=== Document passage ===
Characterizing the role of oxidized tryptophan residues in repairing damaged photosystem II protein

Photosynthesis refers to the fundamental biological process of the conversion of light energy into chemical energy by chlorophyll (a green pigment) containing plants. This seemingly routine process in plants sustains all the biological life and activities on Earth. The first reaction of photosynthesis occurs at a site called photosystem II (PSII), present on the thylakoid membrane in the chloroplast, where light energy is transferred to chlorophyll molecules. PSII comprises a complex group of proteins, including the D1 and D2 reaction center proteins.

Light energy plays a vital role in photosynthesis. However, a high amount of light energy can cause photo-oxidative damage in PSII, particularly to the D1 protein. The affected D1 protein is then broken down by FtsH—a protein-digesting enzyme—and a completely new D1 protein is synthesized in its place. However, how is the photo-damaged D1 protein recognized and selectively degraded by FtsH remains a mystery.

Recently, a team of researchers worked to uncover the signaling and recognition process underlying the FtsH-led D1 protein degradation event. The research team led by Professor Wataru Sakamoto from the Institute of Plant Science and Resources (IPSR), Okayama University, Japan, along with Dr. Yusuke Kato from the Faculty of Agriculture, Setsunan University, Japan, and Dr. Shin-Ichiro Ozawa from the IPSR, Okayama University, Japan, employed an innovative combination of plant biotechnology and mass-spectrometry techniques to study the photo-oxidative repair mechanism. Their research findings were published in eLife.
=== Provided material ===
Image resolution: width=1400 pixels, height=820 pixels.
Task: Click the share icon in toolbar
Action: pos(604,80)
===
=== Provided material ===
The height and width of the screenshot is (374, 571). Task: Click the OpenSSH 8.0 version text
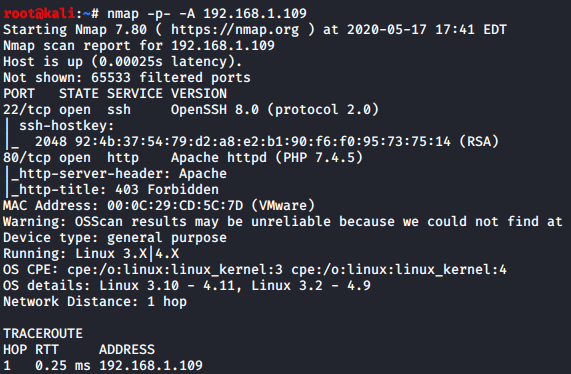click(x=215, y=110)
===
Reproduce word for word the stretch of the photosystem II repair passage from "Photosynthesis refers to" through "reaction center proteins.".

◆ Worked solution ◆
Photosynthesis refers to the fundamental biological process of the conversion of light energy into chemical energy by chlorophyll (a green pigment) containing plants. This seemingly routine process in plants sustains all the biological life and activities on Earth. The first reaction of photosynthesis occurs at a site called photosystem II (PSII), present on the thylakoid membrane in the chloroplast, where light energy is transferred to chlorophyll molecules. PSII comprises a complex group of proteins, including the D1 and D2 reaction center proteins.